Conflict of Interest Disclosures: Dr Horwitz receives grant support from Edwards Lifesciences, St Jude Medical, and Biotronik. No other disclosures are reported.

Figures

Figure 1
Figure 1. Calendar Year Trends in the Use of Percutaneous Ventricular Assist Devices (PVADs) and Intra-aortic Balloon Pumps (IABPs) in the United States, 2007 Through 2012
The figure shows estimated use of PVADs and IABPs per million discharges, and the error bars represent standard errors. A, Use of PVADs increased from 4.6 per million in 2007 to 138 per million in 2012 (P for trend < .001). In contrast, use of IABPs decreased from 1738 per million in 2008 to 1608 per million in 2012 (P for trend = .02).

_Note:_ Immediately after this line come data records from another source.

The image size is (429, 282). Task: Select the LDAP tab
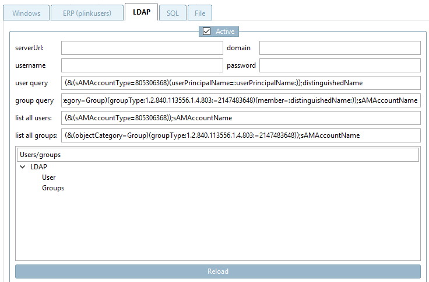point(142,12)

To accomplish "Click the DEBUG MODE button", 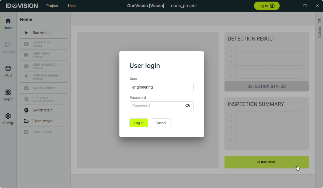I will pos(266,162).
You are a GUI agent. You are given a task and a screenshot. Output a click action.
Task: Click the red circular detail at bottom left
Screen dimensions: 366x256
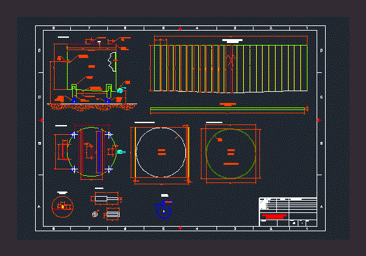[x=62, y=206]
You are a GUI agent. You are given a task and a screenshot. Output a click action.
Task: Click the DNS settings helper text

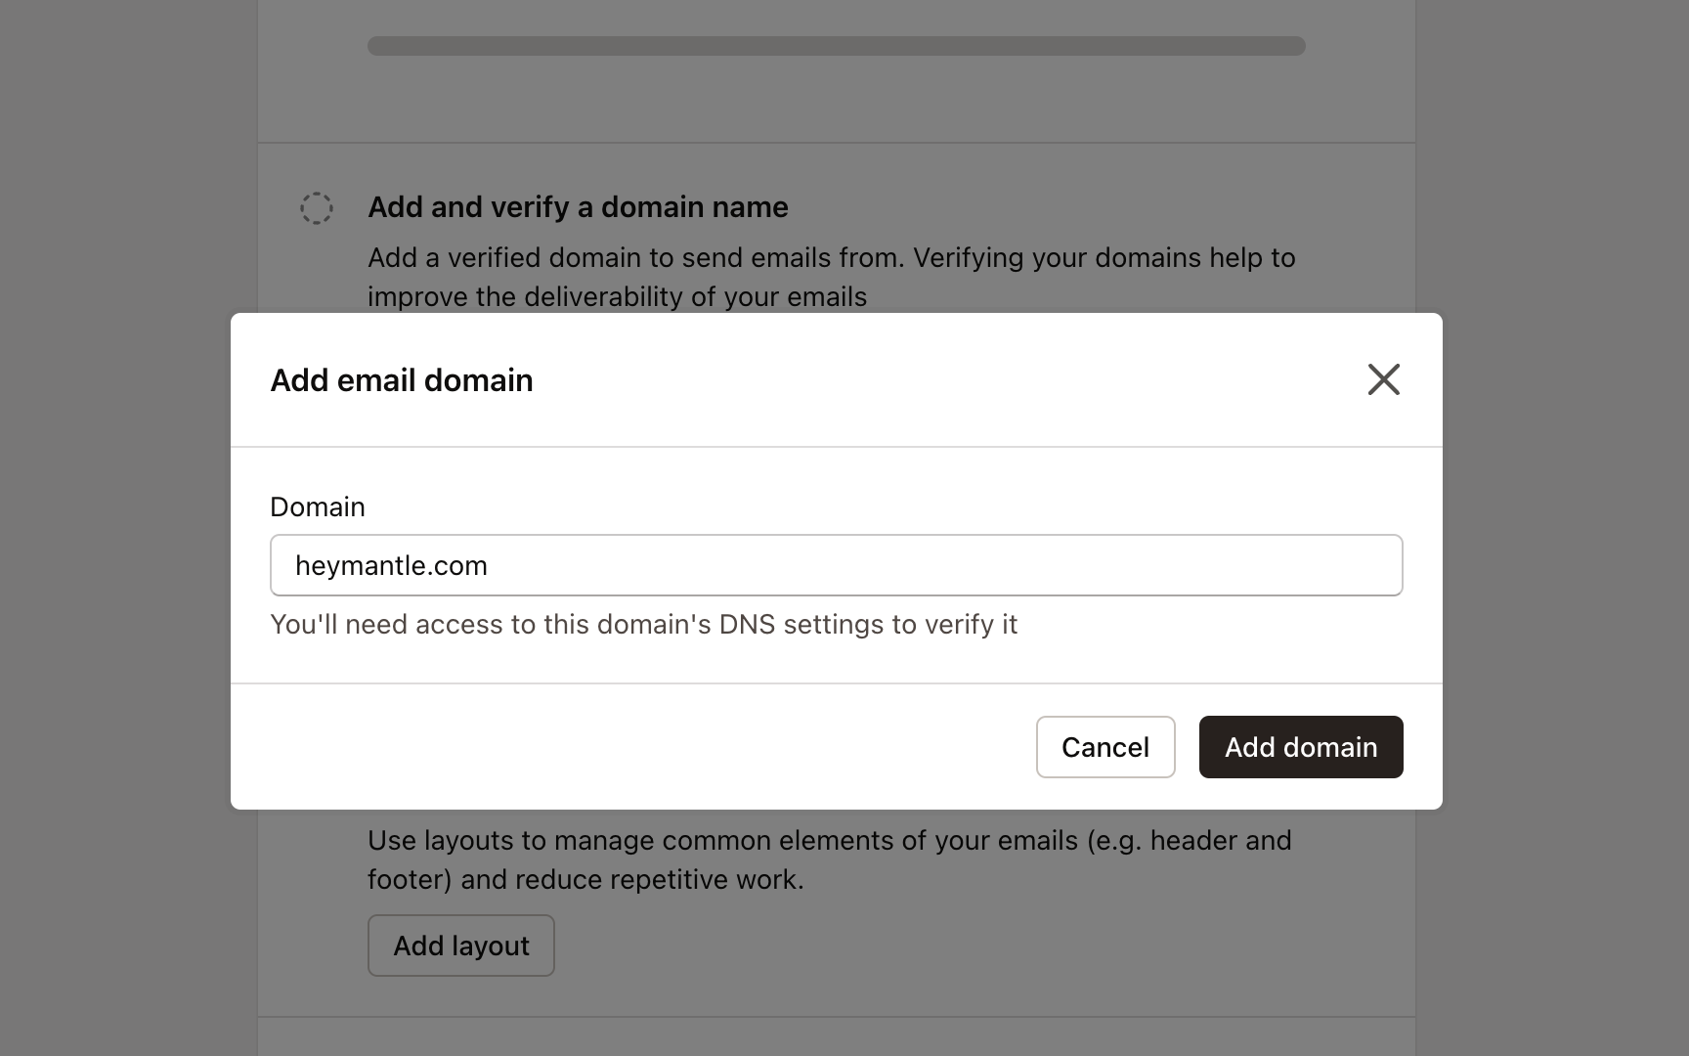click(x=643, y=624)
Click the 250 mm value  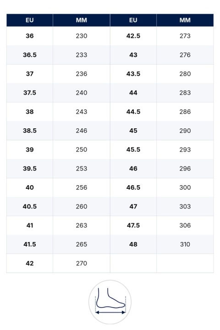pos(82,149)
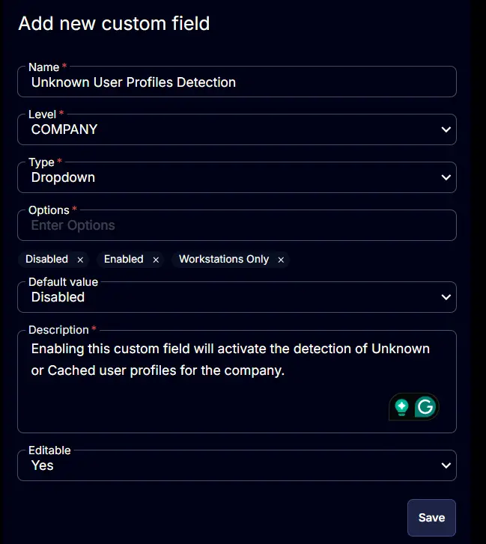Click the Disabled chip label
The width and height of the screenshot is (486, 544).
click(x=46, y=259)
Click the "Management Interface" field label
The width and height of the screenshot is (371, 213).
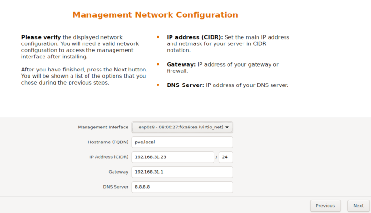[x=103, y=127]
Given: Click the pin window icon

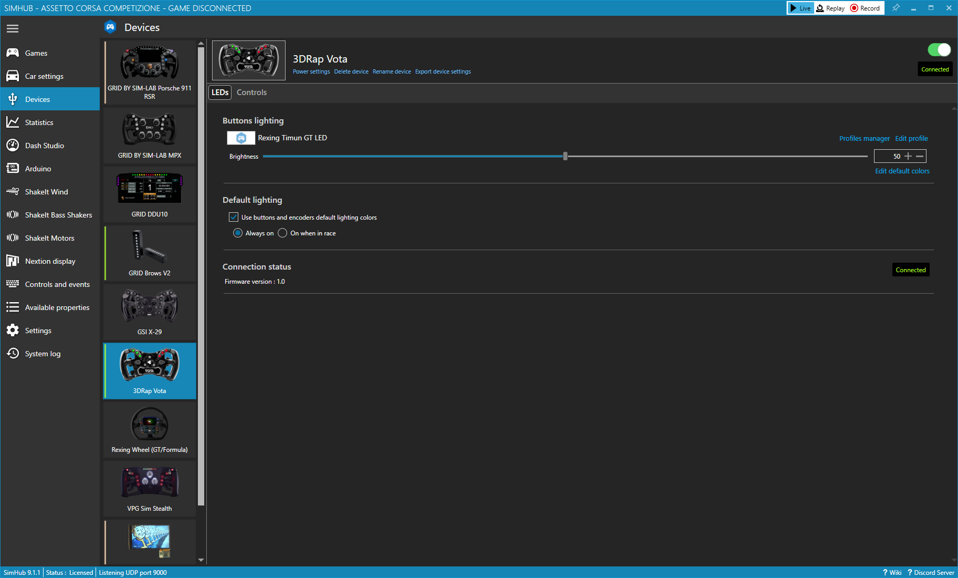Looking at the screenshot, I should tap(896, 8).
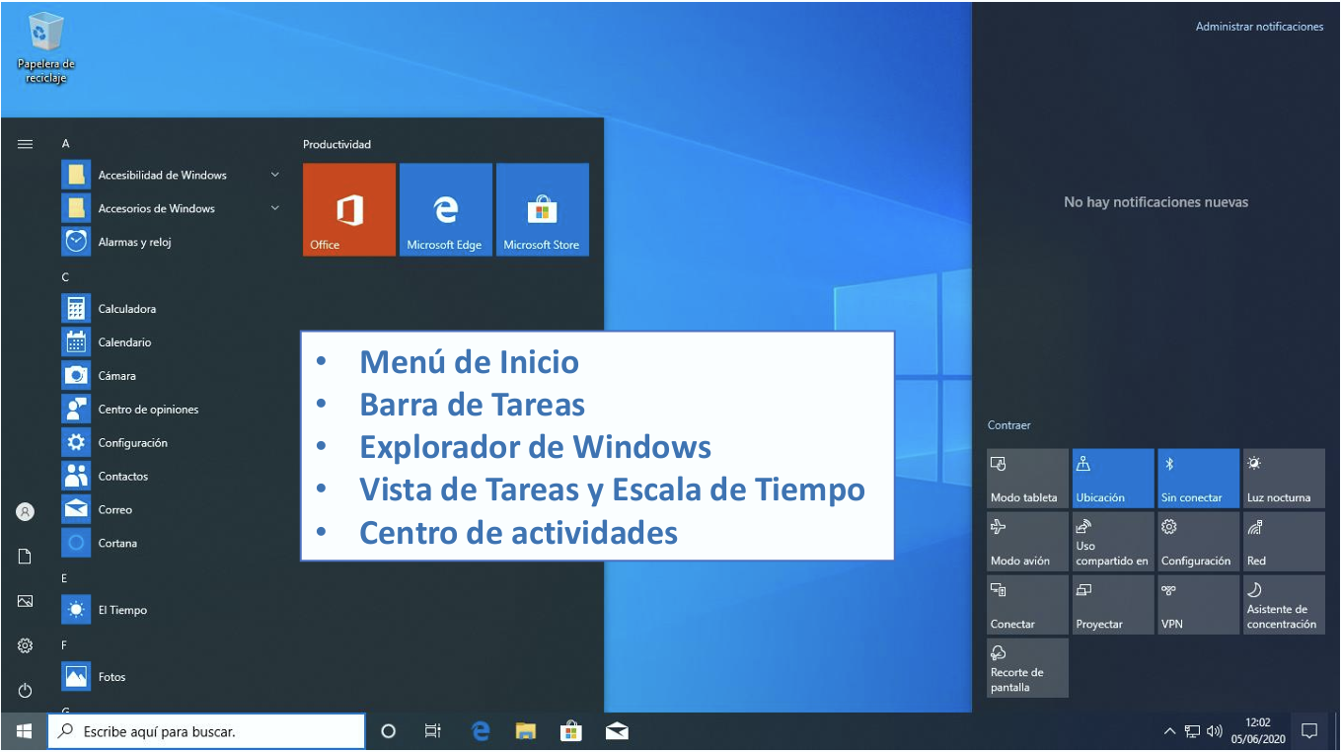Click the Administrar notificaciones link
This screenshot has height=752, width=1341.
click(1259, 27)
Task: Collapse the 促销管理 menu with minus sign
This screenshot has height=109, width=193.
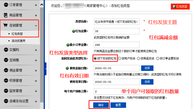Action: pos(36,26)
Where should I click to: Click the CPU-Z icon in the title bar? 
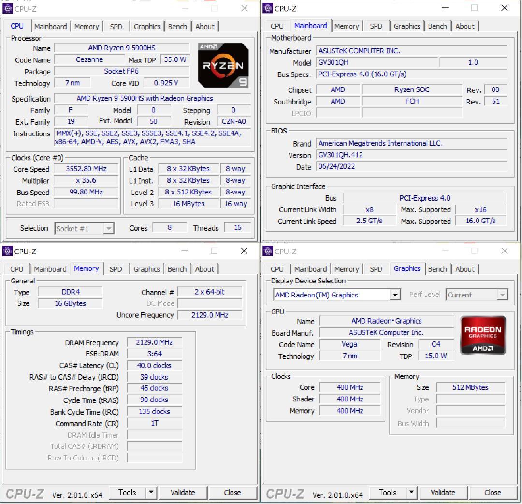point(8,8)
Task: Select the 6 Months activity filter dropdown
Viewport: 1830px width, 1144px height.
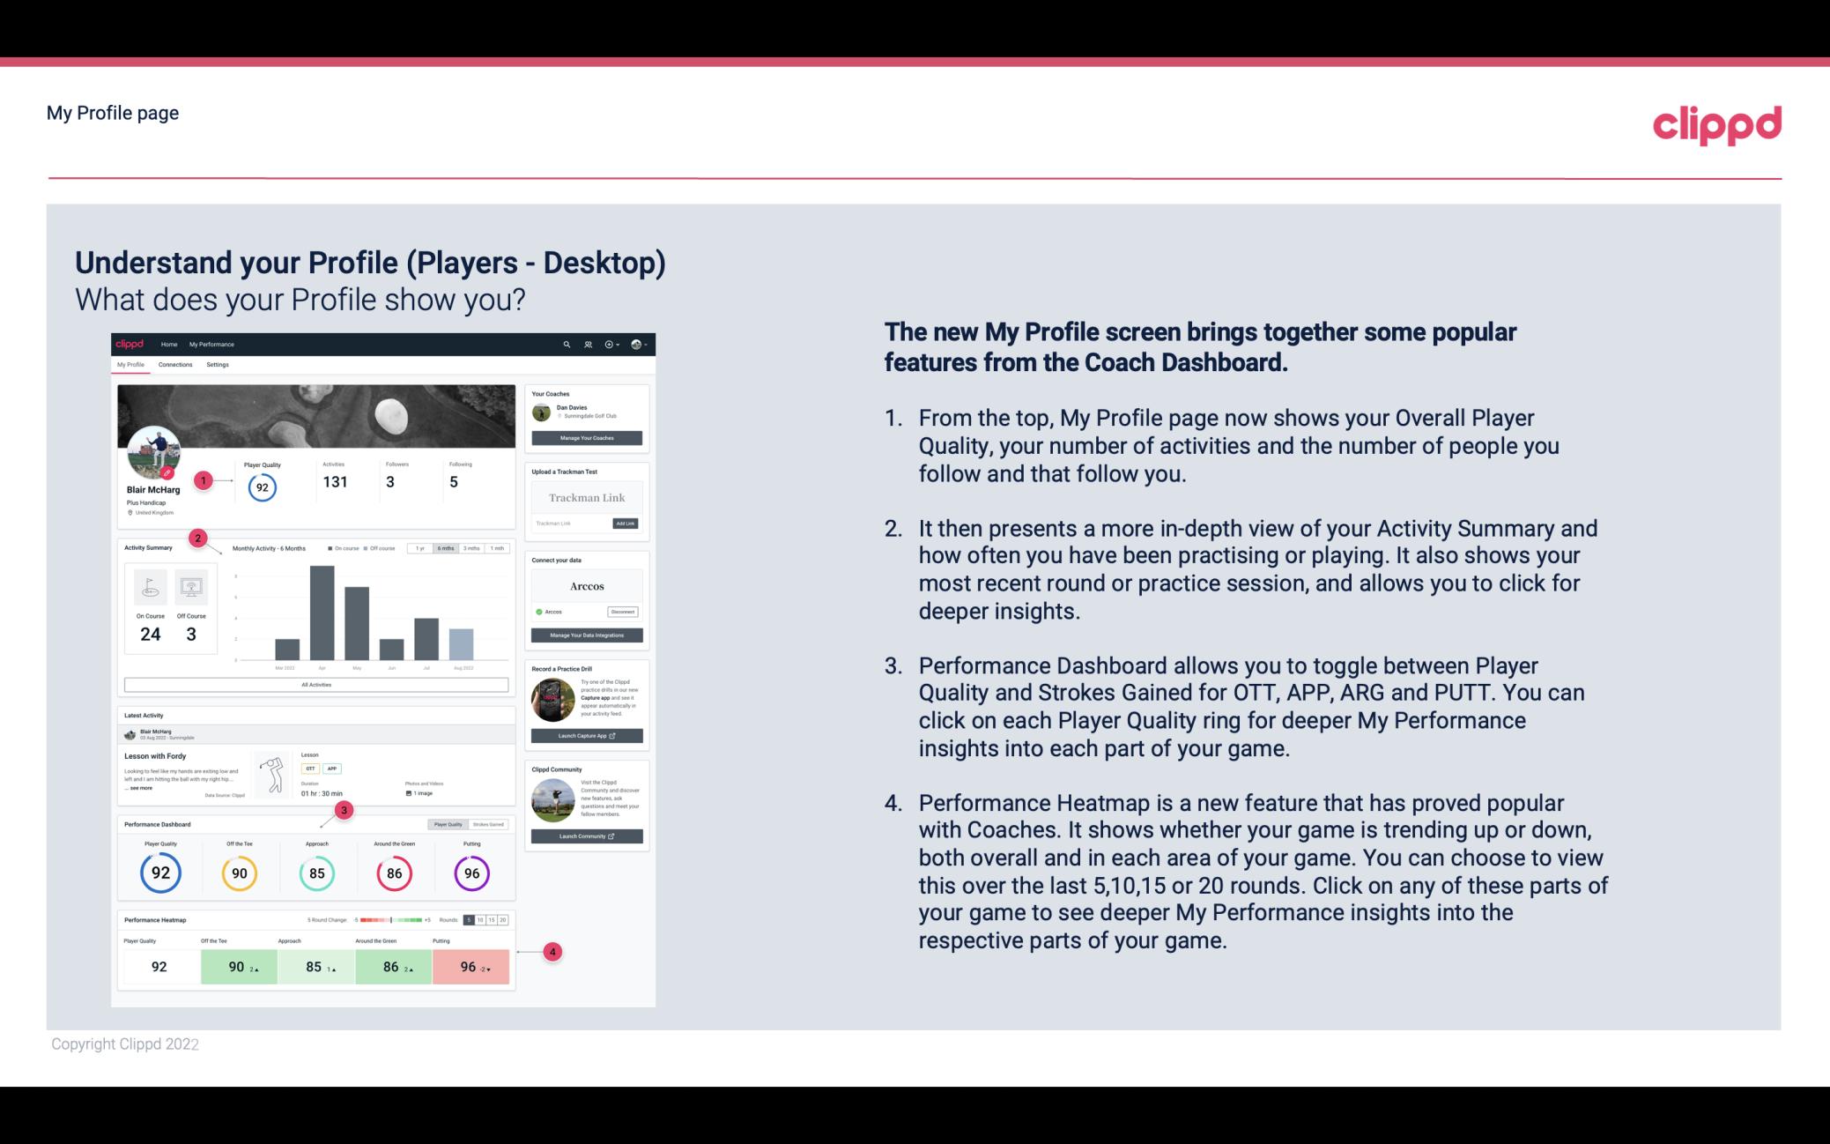Action: point(447,550)
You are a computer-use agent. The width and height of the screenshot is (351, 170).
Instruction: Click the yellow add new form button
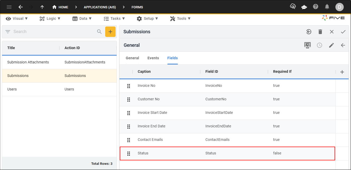coord(110,32)
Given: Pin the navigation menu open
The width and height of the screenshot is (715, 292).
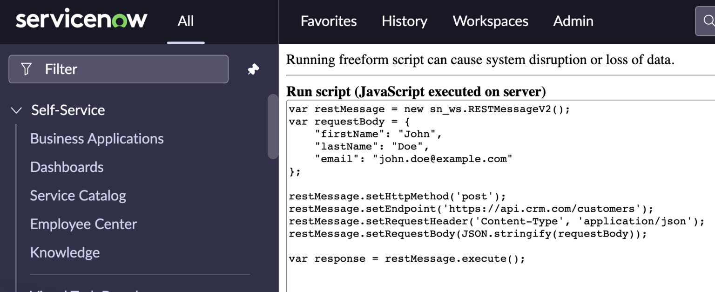Looking at the screenshot, I should click(x=253, y=68).
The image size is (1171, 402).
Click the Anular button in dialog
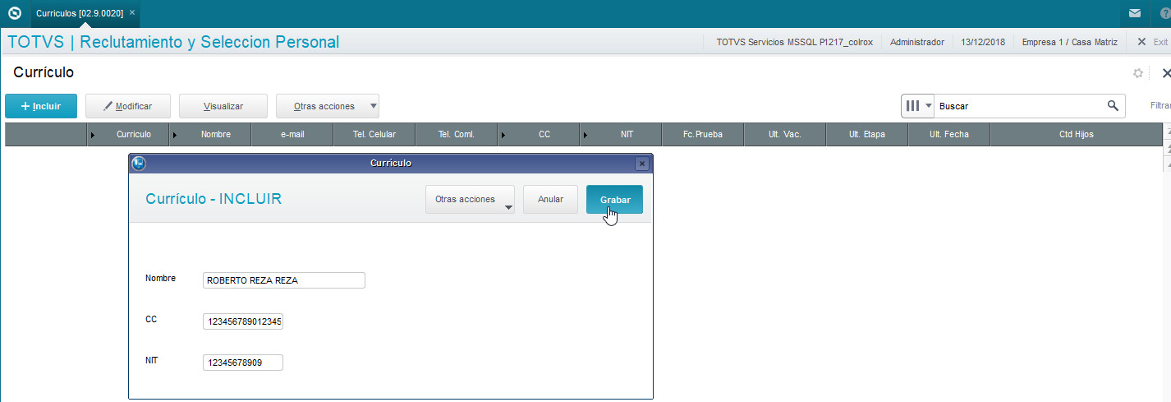(x=550, y=200)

B, Use of PVADs increased in patients with cardiogenic shock, acute myocardial infarction (AMI) without cardiogenic shock, and percutaneous coronary intervention (PCI) without AMI or cardiogenic shock (P for trend < .001 for all). C, Use of IABPs decreased in patients with cardiogenic shock and AMI without cardiogenic shock but increased in patients who underwent PCI without cardiogenic shock or AMI (P for trend < .001 for all).
Figure 2
Figure 2. Standardized Differences Between Variables Before and After Propensity Matching for Intra-aortic Balloon Pumps vsPercutaneous Ventricular Assist Devices
Vertical dotted lines indicate the acceptable range of standardized difference after propensity score matching (0-10%). CABG indicates coronary artery bypass graft; COPD, chronic obstructive pulmonary disease; PCI, percutaneous coronary intervention.